## Problem statement
Which lines hold the string "card"? Copy each of them from the material below.

____

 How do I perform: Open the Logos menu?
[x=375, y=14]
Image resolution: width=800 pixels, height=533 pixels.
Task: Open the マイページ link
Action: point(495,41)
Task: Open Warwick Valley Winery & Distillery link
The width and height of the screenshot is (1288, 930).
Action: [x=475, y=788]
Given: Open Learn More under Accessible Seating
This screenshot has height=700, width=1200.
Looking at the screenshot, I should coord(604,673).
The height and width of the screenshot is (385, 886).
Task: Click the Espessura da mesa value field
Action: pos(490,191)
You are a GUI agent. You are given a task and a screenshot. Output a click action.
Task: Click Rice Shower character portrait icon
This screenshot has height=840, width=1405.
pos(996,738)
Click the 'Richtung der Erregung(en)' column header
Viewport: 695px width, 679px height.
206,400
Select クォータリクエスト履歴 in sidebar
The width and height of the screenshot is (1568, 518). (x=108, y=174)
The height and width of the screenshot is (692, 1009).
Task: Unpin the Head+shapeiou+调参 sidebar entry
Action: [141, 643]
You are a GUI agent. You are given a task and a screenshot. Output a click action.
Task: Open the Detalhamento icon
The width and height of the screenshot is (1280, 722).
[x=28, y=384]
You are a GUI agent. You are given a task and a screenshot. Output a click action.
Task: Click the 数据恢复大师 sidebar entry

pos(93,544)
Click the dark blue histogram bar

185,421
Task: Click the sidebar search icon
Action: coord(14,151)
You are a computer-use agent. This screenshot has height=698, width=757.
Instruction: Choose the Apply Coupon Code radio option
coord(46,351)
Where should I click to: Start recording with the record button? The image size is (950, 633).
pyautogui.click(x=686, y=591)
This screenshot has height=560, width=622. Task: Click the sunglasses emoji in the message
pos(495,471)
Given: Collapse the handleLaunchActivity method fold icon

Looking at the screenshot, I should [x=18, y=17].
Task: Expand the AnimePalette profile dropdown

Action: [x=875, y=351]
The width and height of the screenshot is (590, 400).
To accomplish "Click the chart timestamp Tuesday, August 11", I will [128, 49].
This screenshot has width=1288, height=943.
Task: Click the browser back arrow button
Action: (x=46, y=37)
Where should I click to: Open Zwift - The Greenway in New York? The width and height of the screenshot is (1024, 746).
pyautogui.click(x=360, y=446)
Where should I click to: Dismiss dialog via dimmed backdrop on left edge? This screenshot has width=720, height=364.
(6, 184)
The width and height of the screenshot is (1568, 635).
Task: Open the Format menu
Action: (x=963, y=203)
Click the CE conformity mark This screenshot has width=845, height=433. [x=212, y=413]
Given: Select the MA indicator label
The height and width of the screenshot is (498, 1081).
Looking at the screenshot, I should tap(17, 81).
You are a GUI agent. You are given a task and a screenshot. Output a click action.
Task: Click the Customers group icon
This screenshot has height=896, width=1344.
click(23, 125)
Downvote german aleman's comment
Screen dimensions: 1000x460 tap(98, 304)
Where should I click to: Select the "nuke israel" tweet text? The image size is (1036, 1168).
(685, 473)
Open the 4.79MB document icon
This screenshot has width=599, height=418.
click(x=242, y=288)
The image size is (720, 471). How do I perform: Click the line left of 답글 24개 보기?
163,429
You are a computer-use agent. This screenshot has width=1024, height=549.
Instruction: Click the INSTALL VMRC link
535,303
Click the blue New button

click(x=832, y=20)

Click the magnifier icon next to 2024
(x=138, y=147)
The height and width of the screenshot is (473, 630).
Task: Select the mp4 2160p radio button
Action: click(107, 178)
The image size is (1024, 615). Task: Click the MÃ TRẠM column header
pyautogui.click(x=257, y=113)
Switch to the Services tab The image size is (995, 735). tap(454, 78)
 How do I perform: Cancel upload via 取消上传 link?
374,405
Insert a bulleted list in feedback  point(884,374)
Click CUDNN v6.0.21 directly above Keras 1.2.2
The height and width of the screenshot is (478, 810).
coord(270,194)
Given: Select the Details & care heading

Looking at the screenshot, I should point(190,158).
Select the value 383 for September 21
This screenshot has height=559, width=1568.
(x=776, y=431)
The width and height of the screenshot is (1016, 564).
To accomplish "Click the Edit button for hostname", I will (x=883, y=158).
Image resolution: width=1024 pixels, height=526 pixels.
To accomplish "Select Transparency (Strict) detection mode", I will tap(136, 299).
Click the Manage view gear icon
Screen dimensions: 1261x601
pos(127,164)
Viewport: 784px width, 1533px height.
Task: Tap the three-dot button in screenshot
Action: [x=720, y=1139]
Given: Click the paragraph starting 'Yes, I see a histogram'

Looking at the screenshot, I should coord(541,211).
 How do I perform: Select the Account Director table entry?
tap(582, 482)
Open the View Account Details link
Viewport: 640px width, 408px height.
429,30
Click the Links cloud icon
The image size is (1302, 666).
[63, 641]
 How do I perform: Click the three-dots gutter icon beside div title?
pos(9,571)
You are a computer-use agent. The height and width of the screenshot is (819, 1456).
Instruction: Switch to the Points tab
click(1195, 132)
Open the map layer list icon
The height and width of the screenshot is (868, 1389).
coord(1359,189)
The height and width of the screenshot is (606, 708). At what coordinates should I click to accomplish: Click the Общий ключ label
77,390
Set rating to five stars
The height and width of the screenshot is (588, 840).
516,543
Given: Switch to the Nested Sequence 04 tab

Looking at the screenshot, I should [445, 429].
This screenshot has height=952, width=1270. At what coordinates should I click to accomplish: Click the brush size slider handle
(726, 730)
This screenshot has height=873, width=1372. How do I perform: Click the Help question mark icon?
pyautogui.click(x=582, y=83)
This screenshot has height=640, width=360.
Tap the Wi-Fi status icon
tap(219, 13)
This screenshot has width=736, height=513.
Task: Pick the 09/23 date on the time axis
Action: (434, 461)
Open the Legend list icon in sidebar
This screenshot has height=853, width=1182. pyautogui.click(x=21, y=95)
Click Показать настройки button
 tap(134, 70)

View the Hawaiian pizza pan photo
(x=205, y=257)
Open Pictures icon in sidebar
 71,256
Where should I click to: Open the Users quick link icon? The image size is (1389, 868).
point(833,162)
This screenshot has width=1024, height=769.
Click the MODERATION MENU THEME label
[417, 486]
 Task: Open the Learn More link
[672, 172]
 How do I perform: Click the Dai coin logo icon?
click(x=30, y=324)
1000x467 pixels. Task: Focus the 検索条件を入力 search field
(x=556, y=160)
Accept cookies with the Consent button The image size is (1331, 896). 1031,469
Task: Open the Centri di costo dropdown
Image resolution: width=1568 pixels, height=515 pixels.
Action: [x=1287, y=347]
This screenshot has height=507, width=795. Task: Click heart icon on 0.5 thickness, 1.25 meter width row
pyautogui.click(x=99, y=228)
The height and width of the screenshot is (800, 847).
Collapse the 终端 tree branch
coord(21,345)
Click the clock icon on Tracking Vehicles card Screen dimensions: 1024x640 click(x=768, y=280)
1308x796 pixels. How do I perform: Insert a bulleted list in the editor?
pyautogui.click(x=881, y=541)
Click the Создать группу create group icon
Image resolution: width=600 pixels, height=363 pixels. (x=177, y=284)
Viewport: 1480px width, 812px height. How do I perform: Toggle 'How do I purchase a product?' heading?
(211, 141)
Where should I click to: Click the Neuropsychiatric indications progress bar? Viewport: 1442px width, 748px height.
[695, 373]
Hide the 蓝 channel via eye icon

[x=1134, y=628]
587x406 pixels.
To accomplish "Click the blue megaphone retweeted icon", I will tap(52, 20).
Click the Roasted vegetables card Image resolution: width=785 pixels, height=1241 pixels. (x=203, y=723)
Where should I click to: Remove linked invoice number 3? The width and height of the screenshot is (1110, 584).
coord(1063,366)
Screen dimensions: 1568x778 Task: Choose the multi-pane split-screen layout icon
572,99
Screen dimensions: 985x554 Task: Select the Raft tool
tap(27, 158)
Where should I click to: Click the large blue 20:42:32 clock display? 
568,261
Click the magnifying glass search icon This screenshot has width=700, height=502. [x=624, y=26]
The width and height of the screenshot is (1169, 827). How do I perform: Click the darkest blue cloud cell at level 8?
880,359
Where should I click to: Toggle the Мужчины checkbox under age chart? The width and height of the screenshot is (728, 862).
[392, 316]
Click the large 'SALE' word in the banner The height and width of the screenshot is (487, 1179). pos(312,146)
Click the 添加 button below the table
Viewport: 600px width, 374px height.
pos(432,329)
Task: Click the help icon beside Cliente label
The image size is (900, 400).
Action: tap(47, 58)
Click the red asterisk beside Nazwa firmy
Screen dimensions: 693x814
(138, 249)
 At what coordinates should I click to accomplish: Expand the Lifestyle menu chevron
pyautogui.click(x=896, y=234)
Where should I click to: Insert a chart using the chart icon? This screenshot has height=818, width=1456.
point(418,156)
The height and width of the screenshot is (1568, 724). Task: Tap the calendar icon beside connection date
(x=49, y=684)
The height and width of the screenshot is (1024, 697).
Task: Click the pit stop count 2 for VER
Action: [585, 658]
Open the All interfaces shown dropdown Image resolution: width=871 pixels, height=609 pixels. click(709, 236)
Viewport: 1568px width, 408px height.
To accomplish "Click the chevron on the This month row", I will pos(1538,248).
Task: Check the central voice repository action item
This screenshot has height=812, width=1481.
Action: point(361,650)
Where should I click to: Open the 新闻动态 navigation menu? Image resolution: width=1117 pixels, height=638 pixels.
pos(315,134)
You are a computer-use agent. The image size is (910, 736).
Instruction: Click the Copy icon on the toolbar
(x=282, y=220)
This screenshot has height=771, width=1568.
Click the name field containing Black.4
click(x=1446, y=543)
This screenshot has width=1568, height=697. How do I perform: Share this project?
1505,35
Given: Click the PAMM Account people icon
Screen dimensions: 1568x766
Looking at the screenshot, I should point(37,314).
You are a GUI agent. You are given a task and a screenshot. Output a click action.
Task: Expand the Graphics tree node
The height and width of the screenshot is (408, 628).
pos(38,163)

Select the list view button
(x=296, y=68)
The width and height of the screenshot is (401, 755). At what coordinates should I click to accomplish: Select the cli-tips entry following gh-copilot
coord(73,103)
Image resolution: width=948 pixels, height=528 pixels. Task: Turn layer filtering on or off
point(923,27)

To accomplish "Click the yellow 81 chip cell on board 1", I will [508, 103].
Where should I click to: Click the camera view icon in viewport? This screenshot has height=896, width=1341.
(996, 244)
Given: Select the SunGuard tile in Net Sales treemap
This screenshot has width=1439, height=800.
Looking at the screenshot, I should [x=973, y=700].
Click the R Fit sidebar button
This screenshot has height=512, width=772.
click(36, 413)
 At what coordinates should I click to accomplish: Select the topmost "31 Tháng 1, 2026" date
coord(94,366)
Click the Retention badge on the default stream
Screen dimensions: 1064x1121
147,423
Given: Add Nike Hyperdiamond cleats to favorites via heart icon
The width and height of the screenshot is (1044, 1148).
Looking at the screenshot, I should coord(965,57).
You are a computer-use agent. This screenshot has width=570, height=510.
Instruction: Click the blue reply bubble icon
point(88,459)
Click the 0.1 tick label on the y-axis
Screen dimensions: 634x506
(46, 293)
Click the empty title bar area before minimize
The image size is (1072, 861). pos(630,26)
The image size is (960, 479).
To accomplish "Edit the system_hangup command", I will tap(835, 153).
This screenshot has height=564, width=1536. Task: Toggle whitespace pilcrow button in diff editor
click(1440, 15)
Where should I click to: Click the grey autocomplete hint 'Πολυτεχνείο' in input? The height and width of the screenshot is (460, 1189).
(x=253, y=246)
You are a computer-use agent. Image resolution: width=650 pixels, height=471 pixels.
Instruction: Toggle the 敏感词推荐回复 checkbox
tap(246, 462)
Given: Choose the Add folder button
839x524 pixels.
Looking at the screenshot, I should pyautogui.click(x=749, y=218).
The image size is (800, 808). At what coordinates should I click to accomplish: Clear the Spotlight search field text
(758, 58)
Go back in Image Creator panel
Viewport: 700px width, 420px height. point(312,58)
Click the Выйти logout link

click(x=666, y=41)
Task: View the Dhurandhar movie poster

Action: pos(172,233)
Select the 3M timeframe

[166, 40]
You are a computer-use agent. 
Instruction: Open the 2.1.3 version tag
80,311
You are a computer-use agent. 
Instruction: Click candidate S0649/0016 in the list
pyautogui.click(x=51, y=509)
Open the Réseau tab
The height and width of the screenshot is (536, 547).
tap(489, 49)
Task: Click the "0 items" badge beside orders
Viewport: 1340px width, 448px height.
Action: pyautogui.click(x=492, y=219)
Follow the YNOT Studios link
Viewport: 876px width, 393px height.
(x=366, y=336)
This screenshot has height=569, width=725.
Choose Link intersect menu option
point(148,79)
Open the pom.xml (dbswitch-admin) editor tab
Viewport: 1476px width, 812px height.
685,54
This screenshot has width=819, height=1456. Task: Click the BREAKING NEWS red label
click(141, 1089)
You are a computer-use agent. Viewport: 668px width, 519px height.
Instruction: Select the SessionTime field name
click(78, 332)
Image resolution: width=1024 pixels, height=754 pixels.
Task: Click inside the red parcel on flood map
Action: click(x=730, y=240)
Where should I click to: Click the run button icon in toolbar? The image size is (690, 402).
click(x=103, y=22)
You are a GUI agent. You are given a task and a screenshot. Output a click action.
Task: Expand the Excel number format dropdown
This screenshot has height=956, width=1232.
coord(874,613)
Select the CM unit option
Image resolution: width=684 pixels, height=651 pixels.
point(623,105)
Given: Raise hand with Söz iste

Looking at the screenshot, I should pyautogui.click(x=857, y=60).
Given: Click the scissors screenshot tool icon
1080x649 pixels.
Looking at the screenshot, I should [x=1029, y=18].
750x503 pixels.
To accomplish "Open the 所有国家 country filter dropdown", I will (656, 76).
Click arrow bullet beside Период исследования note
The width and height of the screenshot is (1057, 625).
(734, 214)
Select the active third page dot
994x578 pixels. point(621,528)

____

## Exercise output
Click the clock icon on Tracking Vehicles card Screen dimensions: 1024x640 click(x=768, y=280)
Click the Roasted vegetables card Image resolution: width=785 pixels, height=1241 pixels. (x=203, y=723)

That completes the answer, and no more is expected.